### [Excerpted text]
───

State lawmakers are embarking on the 2014 legislative session in one of the best fiscal positions in a long time, Speaker of the House Joseph M. Souki told House members during this morning’s opening session.

"With Hawaii’s economy growing, construction stable, tourism strong and unemployment down, there is every reason for hope and optimism," Souki (D, Waihee-Waiehu-Wailuku) said in his opening day remarks. "While the past few years have placed us in survival mode, this year we have a real chance to create opportunities."

Given the economic conditions, Souki asked House members to consider removing the cap placed on the Transient Accommodations Tax allocated to the counties, allowing them to better support Hawaii’s tourism industry.

"In this strong economy, should we not be thinking about a greater partnership with our counties who provide much of the services that directly support tourism?" he said, eliciting applause from the audience. "They are the ones who maintain our roads and parks and provide the law enforcement officers and first responders who directly serve our visitors as well as our kamaaina."

Souki also called upon legislators to allow a law passed during tough economic times that makes Hawaii’s personal income tax one of the highest in the nation to sunset as scheduled in 2015.

To compensate for the loss in state revenues, Souki suggested the state study ways to collect sales tax that are generated by out-of-state online companies and now go uncollected.

───

### [Exercise set]
1. Please write out the part of the Hawaii House opening-day article starting at "To compensate for" and ending at "now go uncollected.".
2. Translate this sentence from the Hawaii House opening-day article into Spanish: "To compensate for the loss in state revenues, Souki suggested the state study ways to collect sales tax that are generated by out-of-state online companies and now go uncollected."
3. Continue the Hawaii House opening-day article with what follows its last sentence.

───

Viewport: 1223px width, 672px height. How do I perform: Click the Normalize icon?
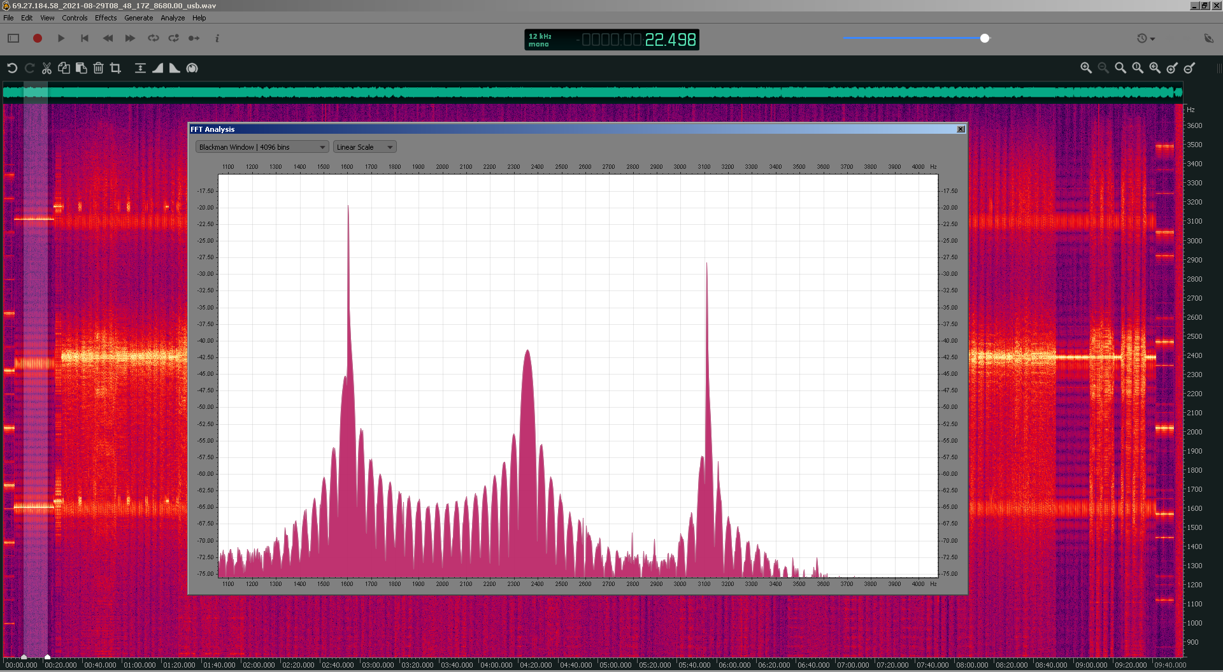coord(140,68)
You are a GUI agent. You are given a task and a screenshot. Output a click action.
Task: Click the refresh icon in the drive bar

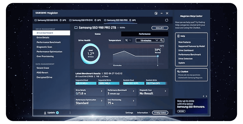167,20
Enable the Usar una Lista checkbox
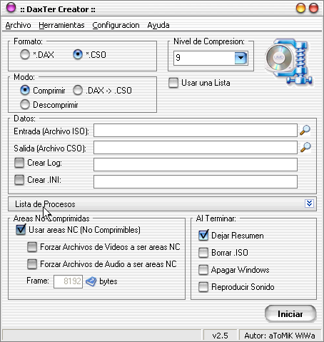 [x=173, y=83]
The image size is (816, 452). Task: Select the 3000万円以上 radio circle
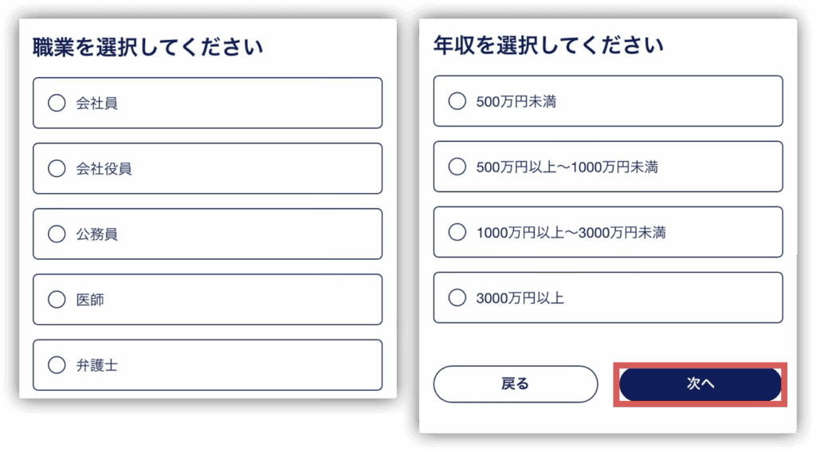click(457, 298)
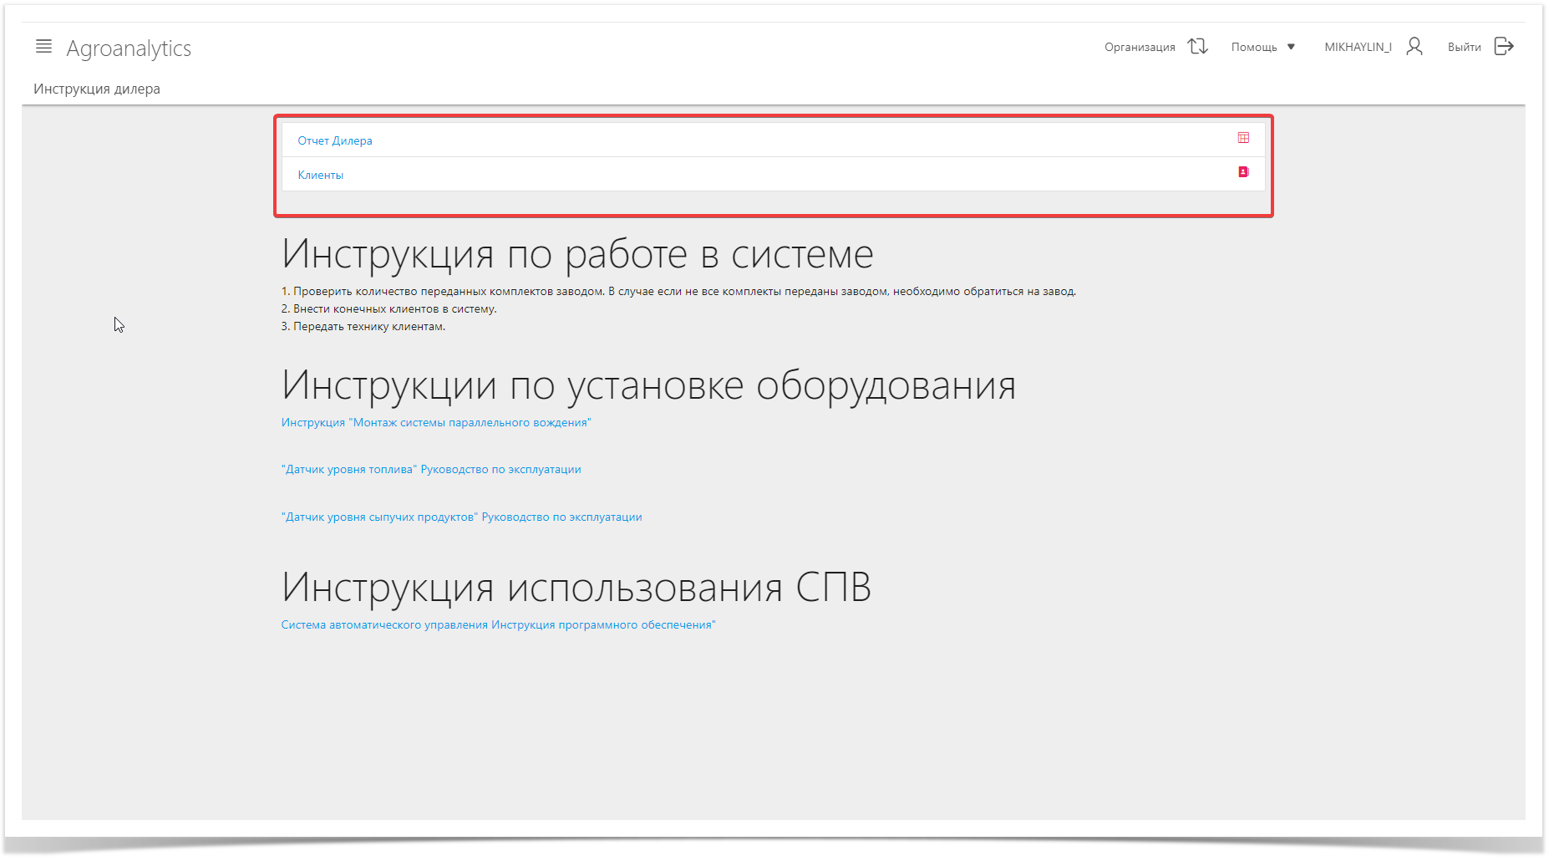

───

### [Answers by item number]
1.
To compensate for the loss in state revenues, Souki suggested the state study ways to collect sales tax that are generated by out-of-state online companies and now go uncollected.

2. Para compensar la pérdida de ingresos estatales, Souki sugirió que el estado estudie formas de recaudar el impuesto sobre las ventas que generan las empresas en línea de fuera del estado y que actualmente no se cobra.

3.
Additional opportunities that a growing economy will afford include helping kupuna and families with long-term care, aiding the homeless, creating jobs, strengthening the state’s rainy day fund, repairing schools and supporting the Governor’s Council for Literacy, Souki said.

Meanwhile, Senate President Donna Mercado Kim said the Senate will likely revisit the issue of raising the state’s minimum wage, which is now $7.25 an hour. An effort last year to raise it to $9 an hour failed.

Debates over early childhood education, genetically modified crops and state spending are also expected to dominate the election-year session.

Souki started his remarks by thanking lawmakers for their participation in last year’s special session on gay marriage and told members that it’s time to move forward and help the community heal.

"It was divisive, not only for us, but for our entire community," he said of the session that wrapped up in November with Gov. Neil Abercrombie signing a same-sex marriage bill into law. "But no matter what your stand on the issue, I want to thank you for your participation. Because as we all know, in a democracy, the discussion and debates are just as important — if not more so — than the resulting decision."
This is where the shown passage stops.